Wohnungsmangel, Sozialabbau und nicht zuletzt die Pandemie haben das Risiko, in die Obdachlosigkeit abzugleiten weltweit verschärft. "Who's next?", müssen wir demnächst alle fürchten, unsere Wohnungen zu verlieren, fragt jetzt die Aussttellung im Architekturmuseum der TU.

Ein Foto gleich zu Beginn der Ausstellung zeigt auf verstörende Weise, welche Ausmaße Obdachlosigkeit in den USA erreicht hat. Vor der prächtigen klassizistischen City Hall von San Francisco reihen sich die Zelte scheinbar endlos aneinander. Weil das Foto in Zeiten der Pandemie entstanden ist, stehen die Notbedarfsunterkünfte im Mindestabstand in aufgezeichneten Rechtecken auf dem Straßenpflaster. Ausnahmezustand in Reih und Glied.

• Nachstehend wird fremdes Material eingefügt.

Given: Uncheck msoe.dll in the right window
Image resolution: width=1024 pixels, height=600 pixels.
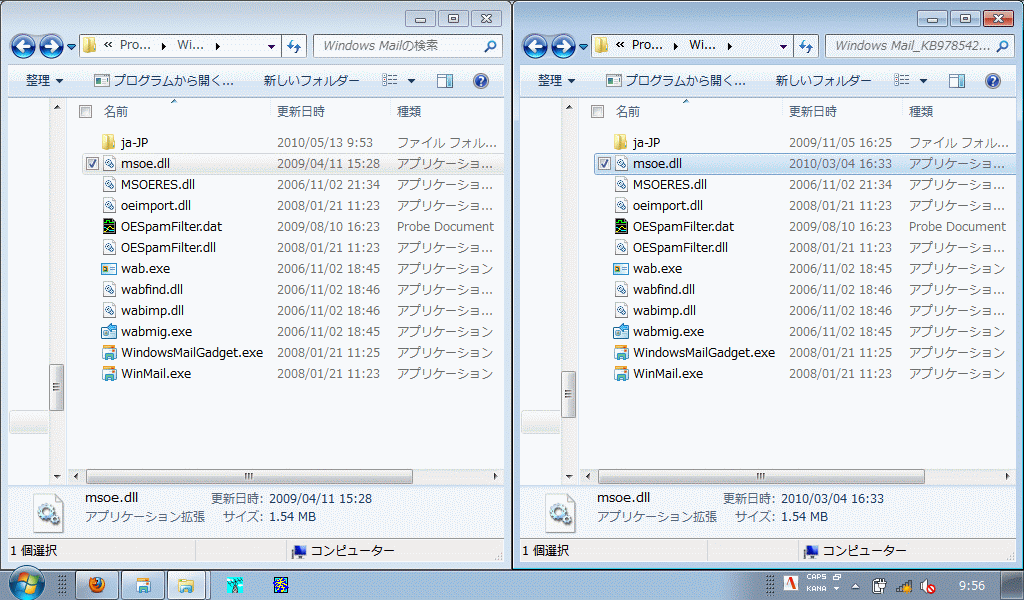Looking at the screenshot, I should coord(605,163).
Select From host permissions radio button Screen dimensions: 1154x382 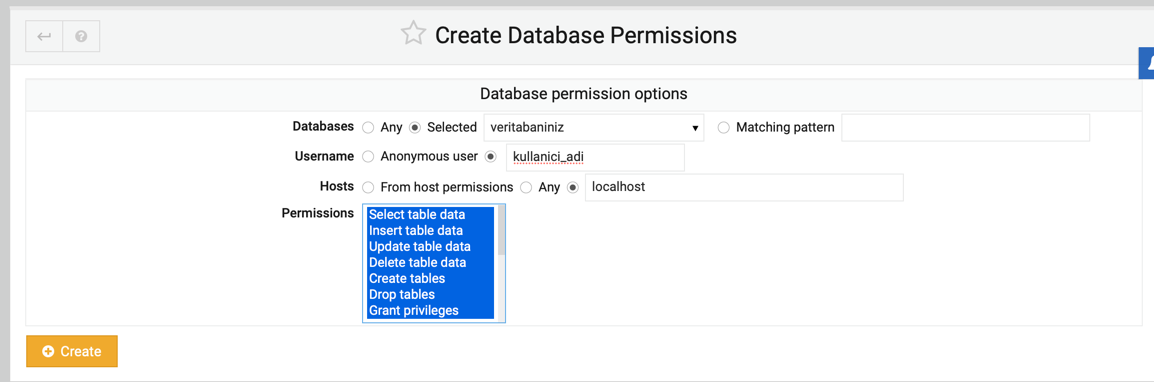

Hotspots der Obdachlosigkeit in den USA

Corona hat - wie bei so vielen Dingen - auch hier ein Problem auf drastische Weise sichtbar gemacht: jenes der homeless people, oder auch rough sleeper, wie Obdachlose in den USA genannt werden."Wir haben acht Weltstädte außerhalb Europas ausgewählt, um das Problem zu verdeutlichen. In Europa haben wir den Sozialstaat. Und was die Ausstellung zeigt: Wir brauchen den Sozialstaat, wir müssen ihn beschützen und ausbauen, um Obdachlosigkeit zu minimieren", sagt Kurator Daniel Talesnik. "Die Beispiele außerhalb Europas haben durchschnittlich wesentlich höhere Zahlen von Obdachlosen und wir können sehen, wie eine Gesellschaft ohne Sozialsystem aussieht."

Besonders virulent ist das Problem in amerikanischen Großstädten wie San Francisco, New York oder Los Angeles, wo Bettenlager auf der Straße zum Stadbild gehören. Aber auch in Mumbai, Moskau oder Shanghai wächst die Zahl der Menschen, die unter Brücken, in Parks oder auf Abluftschächten der U-Bahn schlafen. Das wird schon beim Blick auf die Fotos an der Wand deutlich, noch mehr aber durch die vielen Statistiken, angebracht auf Litfasssäulen im Ausstellungsraum. Oft muss man zweimal lesen, einerseits weil die Menge an Text erschlagend ist, andererseits weil die Zahlen unglaublich erscheinen: In Los Angeles hat sich die Obdachlosigkeit seit 1990 versechsfacht, in New York ist jedes zehnte Kind davon betroffen, in Mumbai insgesamt schätzungsweise 250.000 Menschen.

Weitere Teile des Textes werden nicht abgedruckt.